- _TASK DETAILS_: Search the data for the word "will" and copy each line that has it.

- _DATA EXTRACT_:
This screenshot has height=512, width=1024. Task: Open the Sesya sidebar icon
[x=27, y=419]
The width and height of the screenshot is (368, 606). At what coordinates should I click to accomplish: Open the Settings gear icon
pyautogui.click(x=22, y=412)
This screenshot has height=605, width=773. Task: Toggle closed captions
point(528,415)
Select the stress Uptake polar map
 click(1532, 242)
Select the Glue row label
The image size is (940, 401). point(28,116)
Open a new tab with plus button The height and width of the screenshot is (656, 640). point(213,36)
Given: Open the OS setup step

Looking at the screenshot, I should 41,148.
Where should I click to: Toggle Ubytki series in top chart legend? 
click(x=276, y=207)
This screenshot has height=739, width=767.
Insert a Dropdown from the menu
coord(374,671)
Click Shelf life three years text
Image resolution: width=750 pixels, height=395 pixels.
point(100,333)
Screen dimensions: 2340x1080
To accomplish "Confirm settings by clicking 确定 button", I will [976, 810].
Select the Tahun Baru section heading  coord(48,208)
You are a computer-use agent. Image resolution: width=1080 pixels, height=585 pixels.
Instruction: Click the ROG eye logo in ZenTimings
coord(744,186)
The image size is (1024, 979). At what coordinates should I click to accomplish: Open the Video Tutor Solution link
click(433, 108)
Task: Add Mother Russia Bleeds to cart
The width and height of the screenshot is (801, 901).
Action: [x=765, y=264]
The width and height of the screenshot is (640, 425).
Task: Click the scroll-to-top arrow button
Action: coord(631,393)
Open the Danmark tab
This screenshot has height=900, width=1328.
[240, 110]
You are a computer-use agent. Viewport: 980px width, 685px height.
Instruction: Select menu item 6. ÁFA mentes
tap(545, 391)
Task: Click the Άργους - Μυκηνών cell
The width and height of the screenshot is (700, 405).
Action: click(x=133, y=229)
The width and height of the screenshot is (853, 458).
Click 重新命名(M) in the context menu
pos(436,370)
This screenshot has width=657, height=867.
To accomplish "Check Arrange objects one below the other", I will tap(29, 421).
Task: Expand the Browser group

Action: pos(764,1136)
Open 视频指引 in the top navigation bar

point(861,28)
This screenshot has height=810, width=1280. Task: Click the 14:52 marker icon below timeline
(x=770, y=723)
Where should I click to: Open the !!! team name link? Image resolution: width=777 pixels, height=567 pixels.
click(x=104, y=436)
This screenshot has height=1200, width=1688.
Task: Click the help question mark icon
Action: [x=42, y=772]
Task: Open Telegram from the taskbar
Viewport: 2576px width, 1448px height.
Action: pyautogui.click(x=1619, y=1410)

- _RESULT OF THE EXERCISE_:
To accomplish "Confirm settings by clicking 确定 button", I will [976, 810].
To accomplish "Check Arrange objects one below the other", I will tap(29, 421).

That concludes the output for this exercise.